How to complete this task:
Here is a block of entries. Write out its lines exactly, from the first through the one containing "This screenshot has width=595, height=238.".

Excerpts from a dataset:
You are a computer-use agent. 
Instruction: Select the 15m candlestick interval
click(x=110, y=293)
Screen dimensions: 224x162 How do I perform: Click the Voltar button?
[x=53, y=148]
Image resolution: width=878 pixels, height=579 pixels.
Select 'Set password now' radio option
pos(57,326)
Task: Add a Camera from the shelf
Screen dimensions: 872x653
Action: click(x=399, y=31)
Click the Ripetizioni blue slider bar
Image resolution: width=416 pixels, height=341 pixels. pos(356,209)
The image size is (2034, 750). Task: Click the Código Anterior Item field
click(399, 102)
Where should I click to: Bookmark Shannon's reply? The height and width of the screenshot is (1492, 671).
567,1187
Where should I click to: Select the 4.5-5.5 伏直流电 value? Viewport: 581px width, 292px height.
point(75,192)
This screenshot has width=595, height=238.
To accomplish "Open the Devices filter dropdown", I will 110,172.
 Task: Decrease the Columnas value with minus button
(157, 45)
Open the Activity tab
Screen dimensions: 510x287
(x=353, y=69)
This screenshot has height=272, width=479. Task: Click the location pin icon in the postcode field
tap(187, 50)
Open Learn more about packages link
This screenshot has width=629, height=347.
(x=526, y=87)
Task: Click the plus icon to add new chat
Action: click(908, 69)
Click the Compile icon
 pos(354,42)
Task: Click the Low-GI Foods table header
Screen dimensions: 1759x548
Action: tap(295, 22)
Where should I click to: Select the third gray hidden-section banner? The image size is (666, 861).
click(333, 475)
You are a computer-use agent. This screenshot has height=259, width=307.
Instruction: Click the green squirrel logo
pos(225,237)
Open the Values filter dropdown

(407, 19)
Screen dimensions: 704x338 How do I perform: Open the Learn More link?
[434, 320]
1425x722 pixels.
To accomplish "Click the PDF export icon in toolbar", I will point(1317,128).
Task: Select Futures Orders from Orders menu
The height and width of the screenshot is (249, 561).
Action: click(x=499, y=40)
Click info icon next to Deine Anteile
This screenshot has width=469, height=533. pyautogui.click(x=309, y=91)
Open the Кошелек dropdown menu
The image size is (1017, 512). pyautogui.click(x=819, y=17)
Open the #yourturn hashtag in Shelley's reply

Result below:
You are a computer-use agent. 
Instruction: Select the 15m candlestick interval
click(x=110, y=293)
Screen dimensions: 224x162 How do I perform: Click the Voltar button?
[x=53, y=148]
Image resolution: width=878 pixels, height=579 pixels.
Select 'Set password now' radio option
pos(57,326)
Task: Add a Camera from the shelf
Screen dimensions: 872x653
Action: click(x=399, y=31)
Click the Ripetizioni blue slider bar
Image resolution: width=416 pixels, height=341 pixels. pos(356,209)
The image size is (2034, 750). Task: Click the Código Anterior Item field
click(399, 102)
Where should I click to: Bookmark Shannon's reply? The height and width of the screenshot is (1492, 671).
567,1187
Where should I click to: Select the 4.5-5.5 伏直流电 value? Viewport: 581px width, 292px height.
point(75,192)
This screenshot has width=595, height=238.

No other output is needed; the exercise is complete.